Chris Johnson is a full-time professional photographer based in Hastings, East Sussex. His passion and enthusiasm for photography started at an early age, with both his father and grandfather being photographers. Growing up with constant access to cameras helped fuel his interest in this visual art.
Chris Johnson's experience of the change from analogue photography to digital photography was positive because he focuses on the technological aspect in order to capture the moments that matter, particularly important in his sector - photojournalism - where even a millisecond can make the difference in the visual narrative.

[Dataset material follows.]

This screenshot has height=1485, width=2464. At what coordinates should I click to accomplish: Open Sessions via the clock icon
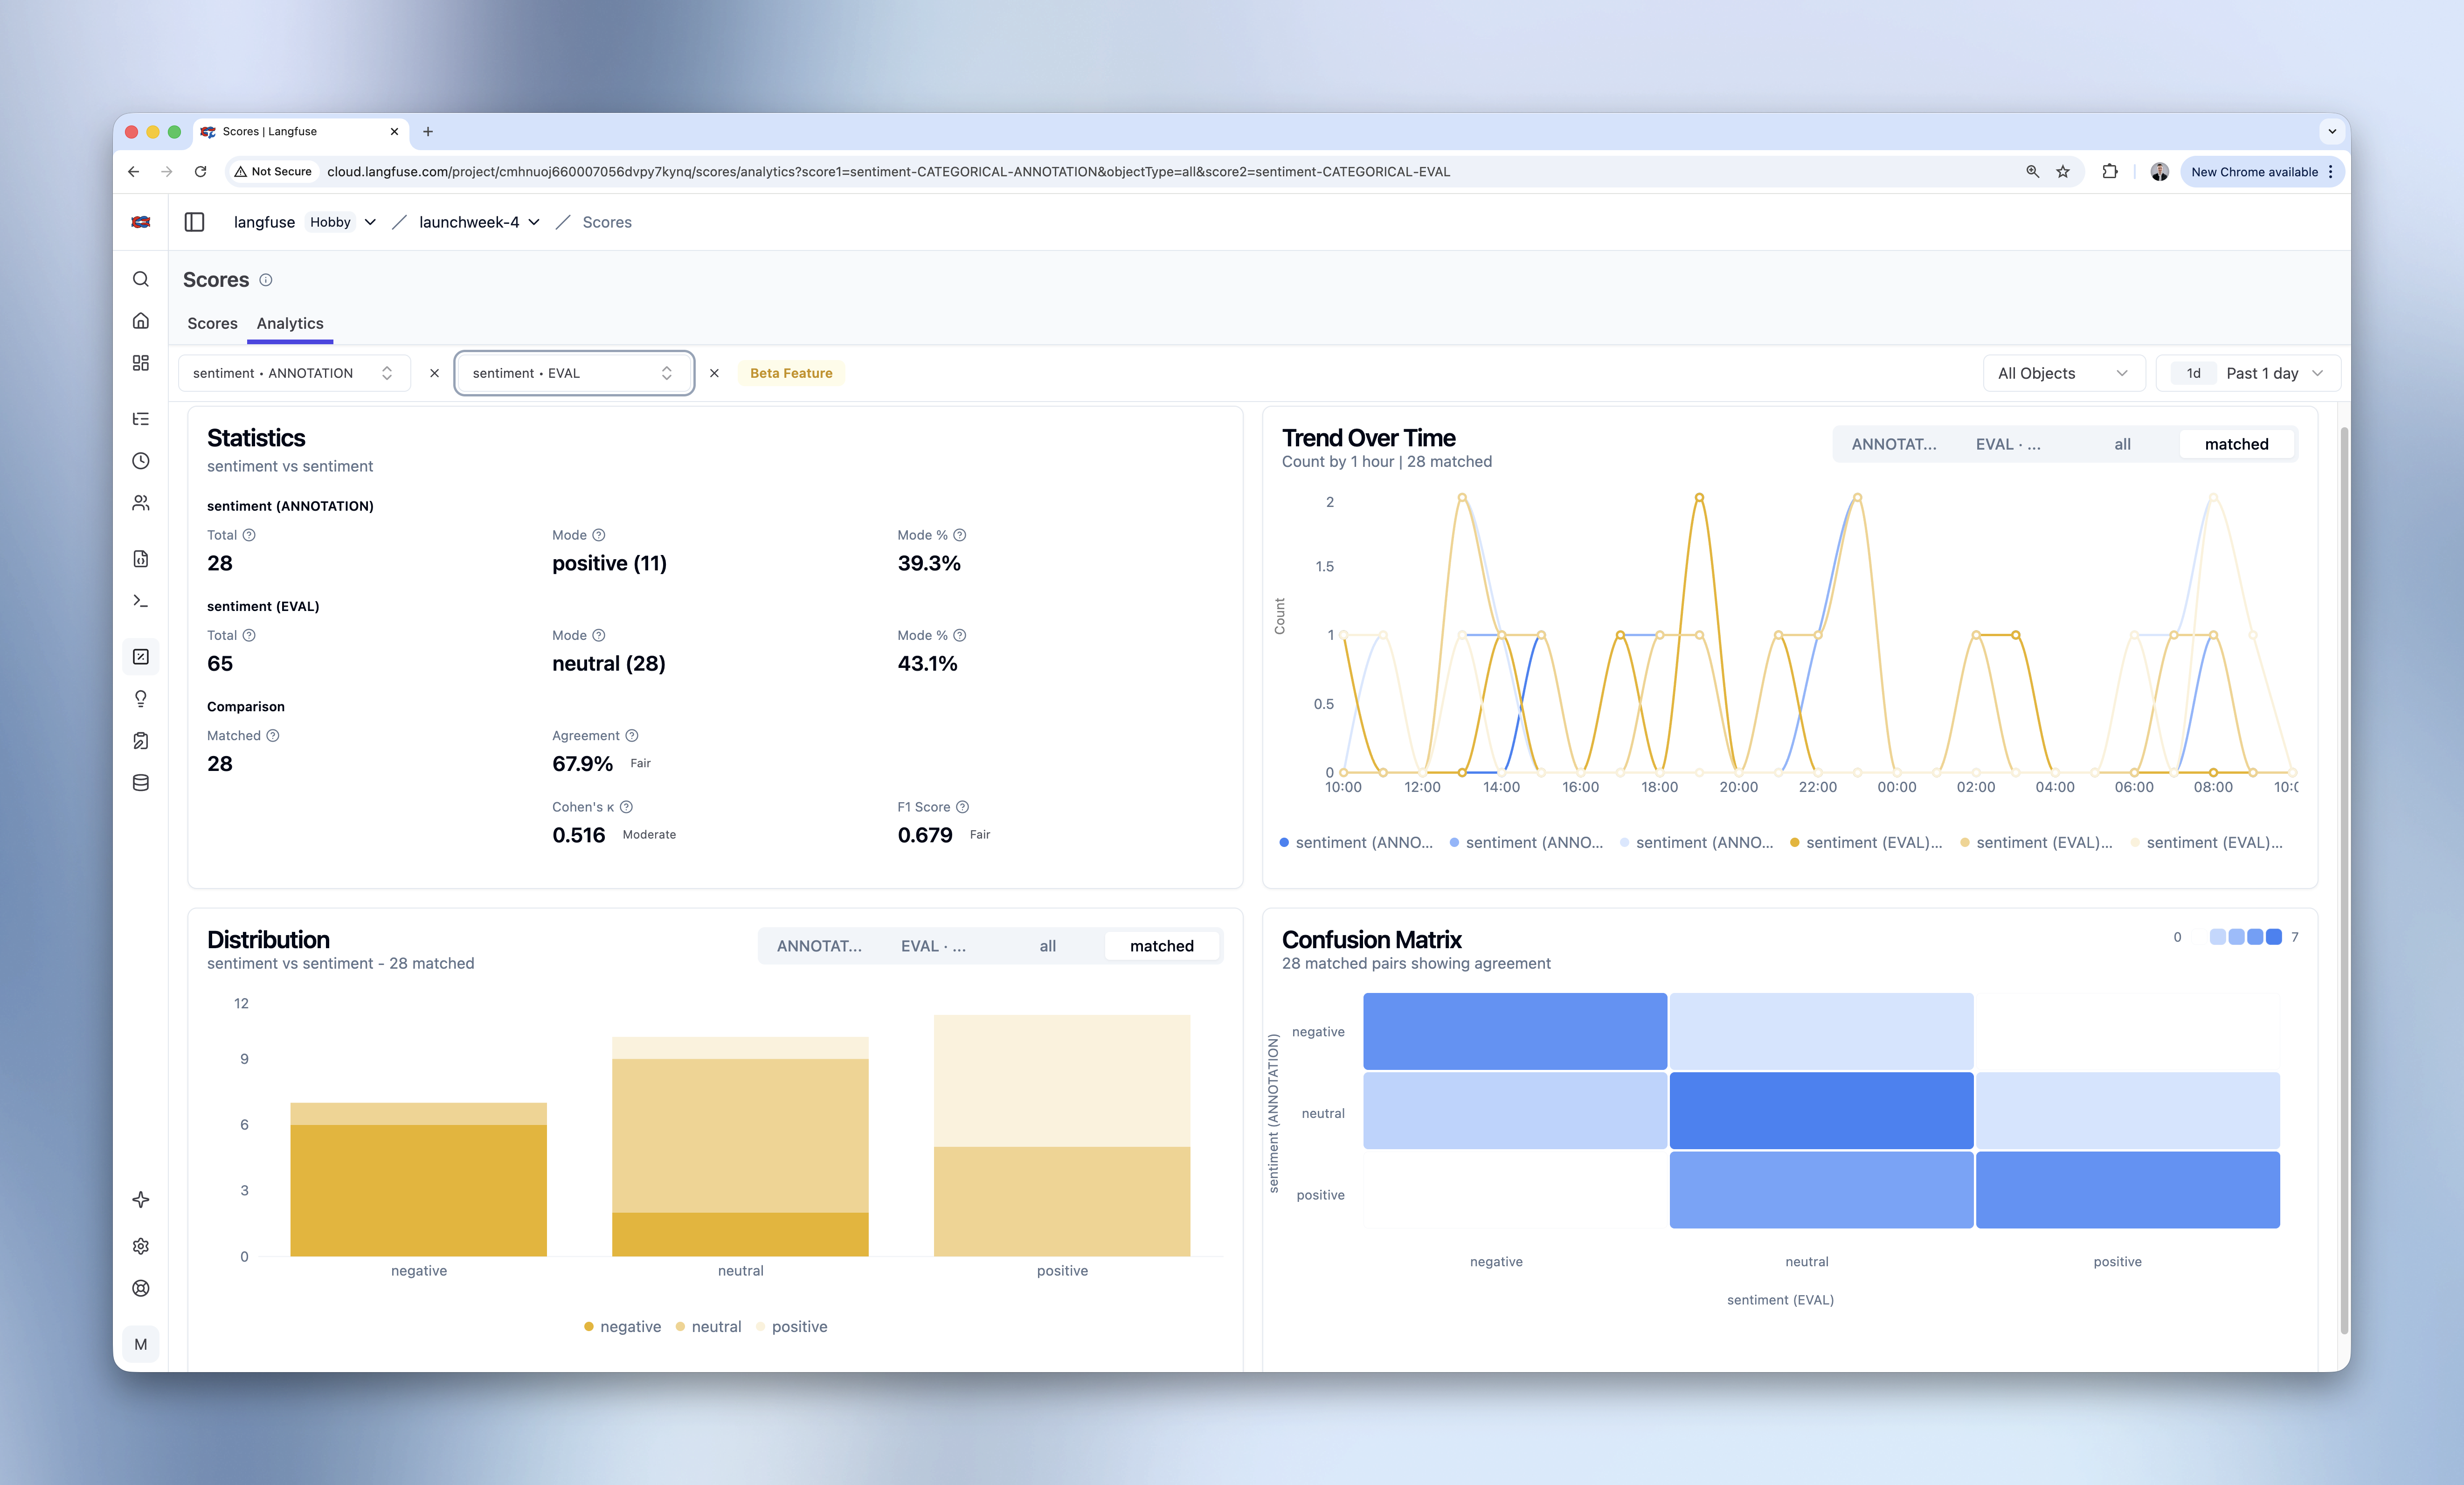coord(140,461)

He arrived at aerial photography through The London Helicopter, a company offering flights to see London from above, grabbing an overall view of the urban fabric with unexpected gems like green roofs and architectural solutions that aren't visible from a conventional perspective. A great advantage due to the choice of subjects, as we can see here in the pictures of the new buildings constructed recently along the Thames but not without its pitfalls. Because, unlike architecture photography using a tripod and the large format that some photographers adopt, taking photos from a hovering helicopter is completely different - it moves, it jerks, you need to have a firm hand and be quick, not dissimilar to taking shots of moving people.
Perhaps these similarities are why Chris Johnson gets such a buzz out of aerial photography the way he sees it because there is no clear difference between the iconic architecture and the rock stars and sportspeople he normally photographs. Not only that but the aerial perspective becomes innovative and unique in a world where social media is jam-packed with the same shots of the same buildings taken from the same angles, particularly in a tourist hotspot like London.
Of course, we asked him what he thought about using drones for aerial pictures. Chris Johnson actually owns a drone, which he bought after experiencing the views from a helicopter but he sees them as two completely different worlds. He considers himself a purist and he likes to capture photos with minimal editing; with drones, he doesn't have the same immediate control and quality of his camera. These details make all the difference - when Johnson flies over London in a helicopter he is always behind the camera and he can adjust zooms, angles and settings to give optimal quality and that personal touch, which would otherwise be lost in the “boilerplate concept” dictated by the inevitable orthogonal setting of the drone.